Akademik Veri Yönetim Sistemi
Cardiology in the Young, 2024 (SCI-Expanded)
Objectives: Carvajal syndrome is a very rare autosomal recessive cardiocutaneous disorder caused by a desmosomal mutation in exon 24 of the desmoplakin gene. It manifests with woolly hair, epidermolytic palmoplantar keratoderma, and arrhythmogenic right ventricular cardiomyopathy. We herein present a patient with heart failure and dilated cardiomyopathy who was diagnosed with Carvajal syndrome because of dermatologic manifestations. Case Presentation: A seven-year-old girl was referred to our clinic due to decompensated heart failure and clinical deterioration.
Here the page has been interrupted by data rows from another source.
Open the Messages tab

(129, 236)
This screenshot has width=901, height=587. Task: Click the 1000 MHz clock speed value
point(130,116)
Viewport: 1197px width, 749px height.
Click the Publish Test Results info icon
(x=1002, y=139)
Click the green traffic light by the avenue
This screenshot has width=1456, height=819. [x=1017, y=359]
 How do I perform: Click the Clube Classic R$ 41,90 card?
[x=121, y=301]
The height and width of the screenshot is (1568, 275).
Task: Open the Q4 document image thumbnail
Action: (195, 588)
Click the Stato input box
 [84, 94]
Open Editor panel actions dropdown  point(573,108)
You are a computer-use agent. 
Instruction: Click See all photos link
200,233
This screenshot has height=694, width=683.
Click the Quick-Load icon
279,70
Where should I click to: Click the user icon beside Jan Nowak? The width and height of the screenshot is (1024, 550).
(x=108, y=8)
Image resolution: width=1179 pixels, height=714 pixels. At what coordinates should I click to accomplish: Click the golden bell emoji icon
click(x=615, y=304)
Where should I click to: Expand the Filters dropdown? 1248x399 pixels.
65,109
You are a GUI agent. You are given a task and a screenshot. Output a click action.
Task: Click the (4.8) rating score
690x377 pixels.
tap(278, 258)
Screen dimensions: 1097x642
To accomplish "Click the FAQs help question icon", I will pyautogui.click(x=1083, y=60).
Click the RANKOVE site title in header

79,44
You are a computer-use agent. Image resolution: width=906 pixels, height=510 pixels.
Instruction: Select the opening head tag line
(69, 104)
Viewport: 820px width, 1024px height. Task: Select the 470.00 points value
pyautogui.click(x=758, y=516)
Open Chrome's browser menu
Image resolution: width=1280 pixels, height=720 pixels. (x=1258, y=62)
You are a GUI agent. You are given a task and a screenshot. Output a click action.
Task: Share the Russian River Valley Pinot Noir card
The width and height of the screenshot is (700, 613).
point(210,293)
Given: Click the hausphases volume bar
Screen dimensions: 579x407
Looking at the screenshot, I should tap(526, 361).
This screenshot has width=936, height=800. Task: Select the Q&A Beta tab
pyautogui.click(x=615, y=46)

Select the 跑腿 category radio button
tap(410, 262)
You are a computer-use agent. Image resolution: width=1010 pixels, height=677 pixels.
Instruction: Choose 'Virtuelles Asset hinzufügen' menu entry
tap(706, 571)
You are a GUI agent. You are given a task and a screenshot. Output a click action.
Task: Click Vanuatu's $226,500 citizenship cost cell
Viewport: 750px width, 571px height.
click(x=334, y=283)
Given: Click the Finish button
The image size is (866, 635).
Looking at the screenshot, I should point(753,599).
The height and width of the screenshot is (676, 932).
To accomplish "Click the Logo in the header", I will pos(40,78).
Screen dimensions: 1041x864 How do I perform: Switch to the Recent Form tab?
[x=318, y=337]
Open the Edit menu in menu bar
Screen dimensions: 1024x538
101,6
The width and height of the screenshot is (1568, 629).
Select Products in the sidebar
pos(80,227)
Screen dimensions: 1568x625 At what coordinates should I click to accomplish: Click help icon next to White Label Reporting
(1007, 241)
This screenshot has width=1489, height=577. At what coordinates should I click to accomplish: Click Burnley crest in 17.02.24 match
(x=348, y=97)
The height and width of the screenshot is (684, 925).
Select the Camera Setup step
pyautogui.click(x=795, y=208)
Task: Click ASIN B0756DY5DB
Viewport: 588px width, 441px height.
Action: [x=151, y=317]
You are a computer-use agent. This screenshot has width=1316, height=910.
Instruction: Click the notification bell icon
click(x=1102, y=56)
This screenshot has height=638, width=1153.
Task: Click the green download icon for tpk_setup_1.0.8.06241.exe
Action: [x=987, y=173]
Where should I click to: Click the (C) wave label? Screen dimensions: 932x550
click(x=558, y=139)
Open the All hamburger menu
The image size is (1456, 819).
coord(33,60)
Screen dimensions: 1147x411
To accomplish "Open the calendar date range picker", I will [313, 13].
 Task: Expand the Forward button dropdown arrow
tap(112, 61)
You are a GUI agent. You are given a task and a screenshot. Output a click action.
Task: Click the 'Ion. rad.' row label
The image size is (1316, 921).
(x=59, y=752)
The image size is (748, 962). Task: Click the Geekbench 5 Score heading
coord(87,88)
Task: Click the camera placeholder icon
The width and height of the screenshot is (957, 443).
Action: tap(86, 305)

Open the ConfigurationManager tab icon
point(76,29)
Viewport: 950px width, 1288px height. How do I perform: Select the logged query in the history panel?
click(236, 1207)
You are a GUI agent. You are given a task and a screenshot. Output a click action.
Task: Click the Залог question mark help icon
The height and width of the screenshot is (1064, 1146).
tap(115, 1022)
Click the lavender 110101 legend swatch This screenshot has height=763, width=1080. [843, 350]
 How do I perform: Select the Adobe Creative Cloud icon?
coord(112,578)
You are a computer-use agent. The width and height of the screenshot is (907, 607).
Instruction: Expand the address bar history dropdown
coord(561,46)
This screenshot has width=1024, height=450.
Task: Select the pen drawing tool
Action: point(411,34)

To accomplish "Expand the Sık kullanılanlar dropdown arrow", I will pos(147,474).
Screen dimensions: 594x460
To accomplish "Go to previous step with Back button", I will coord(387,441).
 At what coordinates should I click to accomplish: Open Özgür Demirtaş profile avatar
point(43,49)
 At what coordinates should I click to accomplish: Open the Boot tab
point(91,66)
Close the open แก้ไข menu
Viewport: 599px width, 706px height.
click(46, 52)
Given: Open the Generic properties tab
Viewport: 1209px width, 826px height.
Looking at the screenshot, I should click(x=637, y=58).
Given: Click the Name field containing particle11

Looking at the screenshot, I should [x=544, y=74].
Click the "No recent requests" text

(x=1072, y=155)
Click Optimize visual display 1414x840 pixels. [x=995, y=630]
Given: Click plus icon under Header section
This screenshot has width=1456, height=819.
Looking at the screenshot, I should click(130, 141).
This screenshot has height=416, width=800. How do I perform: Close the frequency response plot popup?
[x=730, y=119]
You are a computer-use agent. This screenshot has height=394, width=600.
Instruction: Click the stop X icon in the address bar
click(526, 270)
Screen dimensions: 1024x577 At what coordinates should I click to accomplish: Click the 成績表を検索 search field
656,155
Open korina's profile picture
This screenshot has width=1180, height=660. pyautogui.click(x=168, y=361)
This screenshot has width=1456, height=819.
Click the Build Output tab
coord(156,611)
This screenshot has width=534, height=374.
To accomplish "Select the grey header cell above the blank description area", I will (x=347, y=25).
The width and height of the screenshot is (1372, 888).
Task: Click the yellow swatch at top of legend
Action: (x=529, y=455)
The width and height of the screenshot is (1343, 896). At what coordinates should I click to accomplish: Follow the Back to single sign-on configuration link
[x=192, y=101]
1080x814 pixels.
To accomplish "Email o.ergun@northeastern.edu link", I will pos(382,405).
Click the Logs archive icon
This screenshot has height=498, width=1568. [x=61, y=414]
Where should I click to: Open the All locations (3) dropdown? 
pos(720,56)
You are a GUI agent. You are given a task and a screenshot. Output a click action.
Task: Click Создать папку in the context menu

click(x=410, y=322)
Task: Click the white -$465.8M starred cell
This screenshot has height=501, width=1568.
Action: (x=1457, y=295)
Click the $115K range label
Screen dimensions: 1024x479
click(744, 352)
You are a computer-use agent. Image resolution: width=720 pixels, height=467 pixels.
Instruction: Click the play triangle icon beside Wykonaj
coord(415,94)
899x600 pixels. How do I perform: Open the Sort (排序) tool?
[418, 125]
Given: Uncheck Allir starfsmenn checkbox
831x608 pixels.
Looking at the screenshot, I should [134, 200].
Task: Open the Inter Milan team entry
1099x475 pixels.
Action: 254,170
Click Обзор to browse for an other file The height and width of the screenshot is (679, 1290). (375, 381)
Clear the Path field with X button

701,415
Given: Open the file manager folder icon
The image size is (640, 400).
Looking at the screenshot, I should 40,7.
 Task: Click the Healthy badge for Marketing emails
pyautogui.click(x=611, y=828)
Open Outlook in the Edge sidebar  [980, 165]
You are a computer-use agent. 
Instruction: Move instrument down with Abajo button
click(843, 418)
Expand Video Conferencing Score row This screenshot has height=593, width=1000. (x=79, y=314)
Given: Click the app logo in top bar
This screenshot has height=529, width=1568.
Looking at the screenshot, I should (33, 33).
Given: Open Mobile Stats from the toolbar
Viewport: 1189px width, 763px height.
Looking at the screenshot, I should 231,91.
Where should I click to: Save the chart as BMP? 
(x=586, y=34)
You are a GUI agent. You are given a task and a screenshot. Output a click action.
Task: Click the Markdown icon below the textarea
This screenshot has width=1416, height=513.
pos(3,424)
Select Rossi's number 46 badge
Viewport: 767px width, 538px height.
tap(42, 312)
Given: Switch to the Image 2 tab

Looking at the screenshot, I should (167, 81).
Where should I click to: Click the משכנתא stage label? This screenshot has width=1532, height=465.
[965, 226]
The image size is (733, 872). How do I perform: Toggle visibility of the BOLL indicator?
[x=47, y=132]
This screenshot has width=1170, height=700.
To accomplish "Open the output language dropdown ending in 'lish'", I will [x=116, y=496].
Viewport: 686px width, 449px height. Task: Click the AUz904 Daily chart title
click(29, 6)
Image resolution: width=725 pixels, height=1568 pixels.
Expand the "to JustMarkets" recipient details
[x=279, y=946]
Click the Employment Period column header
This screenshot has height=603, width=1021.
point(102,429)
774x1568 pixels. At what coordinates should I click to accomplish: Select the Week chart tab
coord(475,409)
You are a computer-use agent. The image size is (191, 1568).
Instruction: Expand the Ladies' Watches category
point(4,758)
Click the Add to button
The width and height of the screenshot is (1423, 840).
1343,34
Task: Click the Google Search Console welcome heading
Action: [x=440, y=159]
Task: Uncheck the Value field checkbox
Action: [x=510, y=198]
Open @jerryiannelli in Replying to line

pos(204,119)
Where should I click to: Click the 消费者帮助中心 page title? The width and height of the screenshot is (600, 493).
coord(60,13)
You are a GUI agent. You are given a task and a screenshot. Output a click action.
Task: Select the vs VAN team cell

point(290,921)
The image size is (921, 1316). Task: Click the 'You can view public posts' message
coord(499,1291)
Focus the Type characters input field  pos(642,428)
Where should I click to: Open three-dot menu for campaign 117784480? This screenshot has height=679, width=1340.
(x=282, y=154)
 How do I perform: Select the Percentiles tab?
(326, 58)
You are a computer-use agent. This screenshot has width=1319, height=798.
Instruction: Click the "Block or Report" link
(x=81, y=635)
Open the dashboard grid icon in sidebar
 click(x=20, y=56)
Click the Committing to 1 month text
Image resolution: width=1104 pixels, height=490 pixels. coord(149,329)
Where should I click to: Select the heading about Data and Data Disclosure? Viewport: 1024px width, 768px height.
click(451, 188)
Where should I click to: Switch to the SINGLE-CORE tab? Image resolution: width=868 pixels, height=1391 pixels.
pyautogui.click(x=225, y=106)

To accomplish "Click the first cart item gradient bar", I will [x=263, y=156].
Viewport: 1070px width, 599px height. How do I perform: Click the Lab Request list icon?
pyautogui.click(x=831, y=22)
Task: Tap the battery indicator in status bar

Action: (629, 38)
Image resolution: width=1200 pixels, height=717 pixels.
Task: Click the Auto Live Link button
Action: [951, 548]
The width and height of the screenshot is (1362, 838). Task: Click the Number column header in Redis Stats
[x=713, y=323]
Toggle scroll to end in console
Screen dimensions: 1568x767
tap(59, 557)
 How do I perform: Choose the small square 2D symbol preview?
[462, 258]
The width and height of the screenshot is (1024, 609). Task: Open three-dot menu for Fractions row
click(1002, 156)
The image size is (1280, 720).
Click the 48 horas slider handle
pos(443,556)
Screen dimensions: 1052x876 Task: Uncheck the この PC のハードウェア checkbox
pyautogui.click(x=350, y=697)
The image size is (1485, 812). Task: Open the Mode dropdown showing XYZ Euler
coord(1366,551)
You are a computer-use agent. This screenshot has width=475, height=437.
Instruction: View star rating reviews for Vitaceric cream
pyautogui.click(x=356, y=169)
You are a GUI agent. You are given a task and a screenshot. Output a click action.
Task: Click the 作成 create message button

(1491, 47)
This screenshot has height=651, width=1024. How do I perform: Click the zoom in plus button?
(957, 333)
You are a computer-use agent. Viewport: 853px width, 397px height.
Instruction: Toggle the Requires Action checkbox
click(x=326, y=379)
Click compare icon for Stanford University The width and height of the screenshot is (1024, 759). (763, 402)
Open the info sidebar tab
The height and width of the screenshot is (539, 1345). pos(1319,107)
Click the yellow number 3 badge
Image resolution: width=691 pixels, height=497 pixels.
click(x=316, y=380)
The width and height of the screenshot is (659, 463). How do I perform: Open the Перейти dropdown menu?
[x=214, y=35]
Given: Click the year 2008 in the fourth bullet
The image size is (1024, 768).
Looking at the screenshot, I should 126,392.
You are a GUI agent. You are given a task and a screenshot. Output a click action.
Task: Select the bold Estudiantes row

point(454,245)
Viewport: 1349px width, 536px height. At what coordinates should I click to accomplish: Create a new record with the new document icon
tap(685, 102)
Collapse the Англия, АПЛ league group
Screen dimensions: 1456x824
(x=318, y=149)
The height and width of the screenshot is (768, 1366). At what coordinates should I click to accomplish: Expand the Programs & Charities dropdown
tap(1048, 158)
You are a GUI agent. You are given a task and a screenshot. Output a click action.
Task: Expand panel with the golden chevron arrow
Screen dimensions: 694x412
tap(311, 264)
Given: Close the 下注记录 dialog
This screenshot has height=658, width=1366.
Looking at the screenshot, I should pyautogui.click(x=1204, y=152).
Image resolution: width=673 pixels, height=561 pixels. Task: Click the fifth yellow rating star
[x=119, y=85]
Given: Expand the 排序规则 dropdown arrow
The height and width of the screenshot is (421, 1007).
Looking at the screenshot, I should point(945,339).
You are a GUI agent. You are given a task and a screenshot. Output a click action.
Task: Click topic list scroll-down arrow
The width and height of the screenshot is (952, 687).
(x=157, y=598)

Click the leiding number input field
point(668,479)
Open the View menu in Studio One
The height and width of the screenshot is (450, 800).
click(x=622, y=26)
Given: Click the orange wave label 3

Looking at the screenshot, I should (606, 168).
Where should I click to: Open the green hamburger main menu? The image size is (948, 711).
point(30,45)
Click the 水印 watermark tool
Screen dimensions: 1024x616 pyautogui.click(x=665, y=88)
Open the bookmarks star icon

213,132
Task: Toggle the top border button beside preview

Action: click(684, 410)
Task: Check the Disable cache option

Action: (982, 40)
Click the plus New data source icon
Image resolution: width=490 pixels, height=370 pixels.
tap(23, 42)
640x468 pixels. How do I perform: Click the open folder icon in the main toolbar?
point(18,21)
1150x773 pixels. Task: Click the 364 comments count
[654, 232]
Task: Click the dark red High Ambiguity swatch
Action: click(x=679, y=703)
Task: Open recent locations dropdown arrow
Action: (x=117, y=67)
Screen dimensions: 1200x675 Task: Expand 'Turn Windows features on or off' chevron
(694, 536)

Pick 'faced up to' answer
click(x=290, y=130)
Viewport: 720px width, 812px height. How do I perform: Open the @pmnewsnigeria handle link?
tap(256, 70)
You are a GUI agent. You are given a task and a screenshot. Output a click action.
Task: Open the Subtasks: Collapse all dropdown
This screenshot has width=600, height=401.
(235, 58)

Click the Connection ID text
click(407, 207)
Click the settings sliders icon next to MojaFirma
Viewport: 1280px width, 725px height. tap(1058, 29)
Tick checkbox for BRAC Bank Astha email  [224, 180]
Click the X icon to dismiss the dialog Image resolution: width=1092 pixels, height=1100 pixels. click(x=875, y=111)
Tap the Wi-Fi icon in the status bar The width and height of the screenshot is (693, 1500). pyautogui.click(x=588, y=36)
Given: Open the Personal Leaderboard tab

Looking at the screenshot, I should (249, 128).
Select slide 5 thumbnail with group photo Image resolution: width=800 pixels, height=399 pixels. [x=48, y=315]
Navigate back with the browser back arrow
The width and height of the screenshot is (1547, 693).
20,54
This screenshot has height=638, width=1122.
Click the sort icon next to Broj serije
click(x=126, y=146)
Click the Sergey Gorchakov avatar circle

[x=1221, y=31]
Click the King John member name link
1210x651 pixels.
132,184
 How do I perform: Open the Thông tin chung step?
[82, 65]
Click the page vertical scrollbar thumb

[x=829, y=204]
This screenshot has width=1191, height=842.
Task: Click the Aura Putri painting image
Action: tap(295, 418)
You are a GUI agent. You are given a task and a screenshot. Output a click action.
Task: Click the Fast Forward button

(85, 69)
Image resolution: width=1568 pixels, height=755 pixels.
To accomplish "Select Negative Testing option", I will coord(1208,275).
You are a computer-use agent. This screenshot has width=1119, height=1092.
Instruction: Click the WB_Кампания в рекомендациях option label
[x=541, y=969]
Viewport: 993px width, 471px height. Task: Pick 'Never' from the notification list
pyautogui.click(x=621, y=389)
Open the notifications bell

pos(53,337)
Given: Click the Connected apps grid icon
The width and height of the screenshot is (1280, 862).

The patient had severe weakness, tachycardia, and tachypnea. She had a complaint of getting tired quickly for three weeks, and she had shortness of breath and abdominal pain for the last two days. She had hepatomegaly and woolly hair. Mild keratoderma was present on the soles of her feet. Echocardiography demonstrated biventricular dilatation, significantly impaired left ventricular systolic function (ejection fraction 22%), and moderate to severe mitral and tricuspid regurgitation. Molecular genetic evaluation was performed because of cutaneous and cardiac findings, which demonstrated a desmoplakin gene mutation. Homozygous mutation c.4297C > T (p.Gln1433∗) was identified in desmoplakin gene, and the diagnosis of Carvajal syndrome was confirmed. Conclusions: Syndromic types of arrhythmogenic right ventricular cardiomyopathy such as Carvajal syndrome are rare diseases. Awareness about cutaneous manifestations and genetic evaluation would help diagnosis and prevention of sudden death. Genetic counselling is needed in familial cases.